Recep Efendi’nin, “Atası Somuncu Baba Hazretleri’nin sünnetini ihyâ ediyor ve el-ân Darende’de irşâd ile meşgul oluyor.” dediği Muhyiddîn-i Darendevî’nin Şemseddîn-i Sivâsî’ye intisabı ile ilgili Mehmed Nazmi Efendi (öl. 1112/1701) Hediyyetü’l-ihvân adlı eserinde şöyle bir olay nakletmiştir: “Muhyiddîn Efendi, yüz civarında seveniyle birlikte avlanmak için Darende’den yola çıkmış ve neticede Sivas yakınlarına kadar gelmiştir. Bunu haber alan Şemseddîn-i Sivâsî, ‘Yazık, Hamîd-i Velî Hazretleri’nin pâk nesli, ‘Men şah-bâzı kudsem ez-lâ-mekân perîde/Be-her şikâr saydî der-kâlib âzmîde”[7] mısraında dile getirilen kabiliyete sahip olan bu kimsenin emânete ihânet etmesi olacak şey değildir.’ der.

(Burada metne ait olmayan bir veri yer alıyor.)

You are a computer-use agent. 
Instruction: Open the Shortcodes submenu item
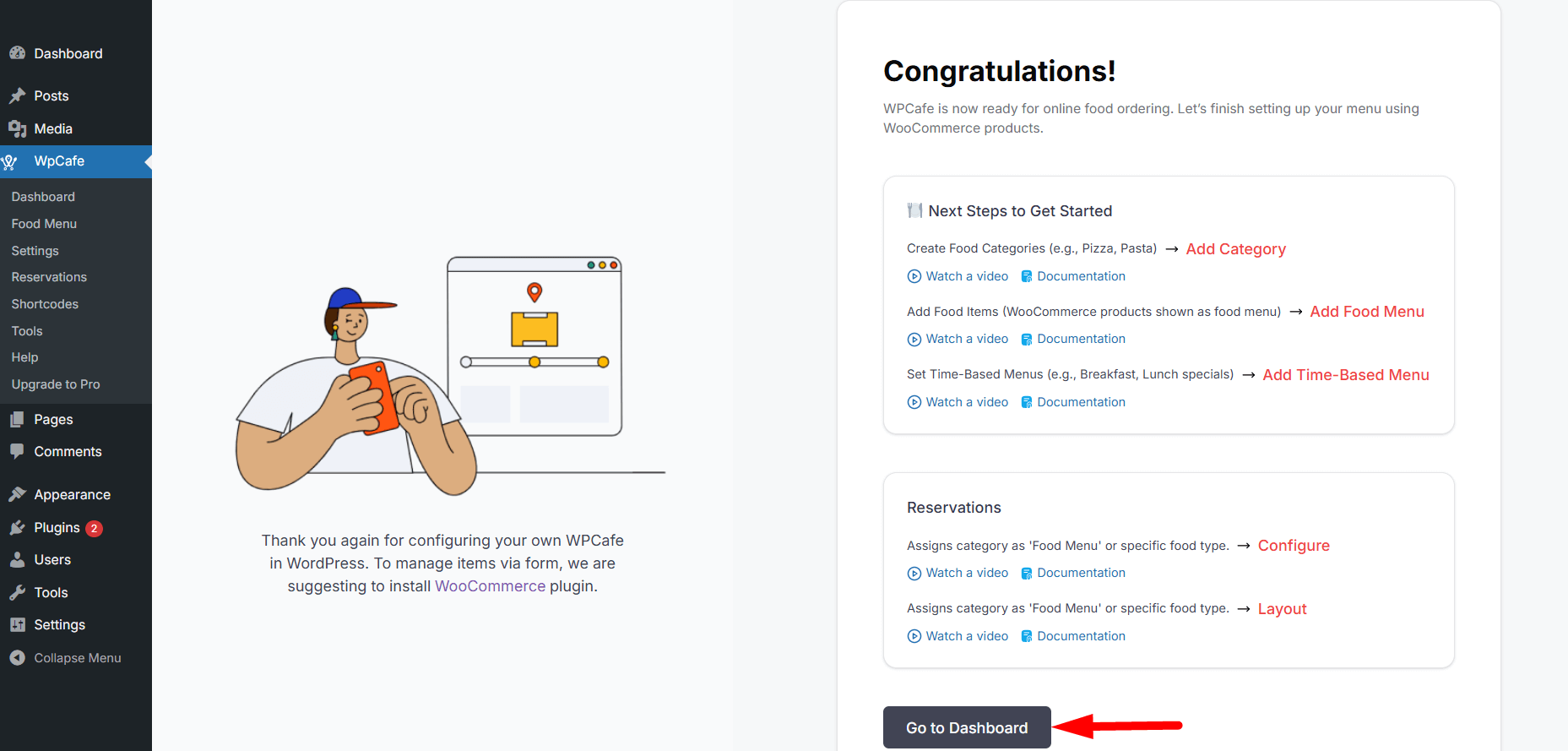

İbâdethânelerinden çıkar, şehrin dışında onları karşılar ve ‘Ey emîr! Nedir bu çirkin hâl? Allah de Allah de!” şeklinde ona telkinde bulunur. Bu sözler, Muhyiddîn Efendi’nin üç gün üç gece boyunca cezbeye tutulmasına sebep olmuştur. Kendine gelince, Şemseddîn-i Sivâsî’ye biât eden Muhyiddîn Efendi, zorlu riyâzet ve mücâhede süreçlerinin ardından yedi erbâîni peş peşe çıkararak, hilâfetle memleketi Darende’ye gönderilmiştir. Muhyiddîn Efendi’nin Sivâsî’ye intisap ettiği gün yaklaşık seksenden fazla kişi de onunla birlikte Sivâsî’ye intisap etmiş ve seyrü sülûklerini tamamlayarak kemâl yolunda maksûda ulaşmışlardır.”[8]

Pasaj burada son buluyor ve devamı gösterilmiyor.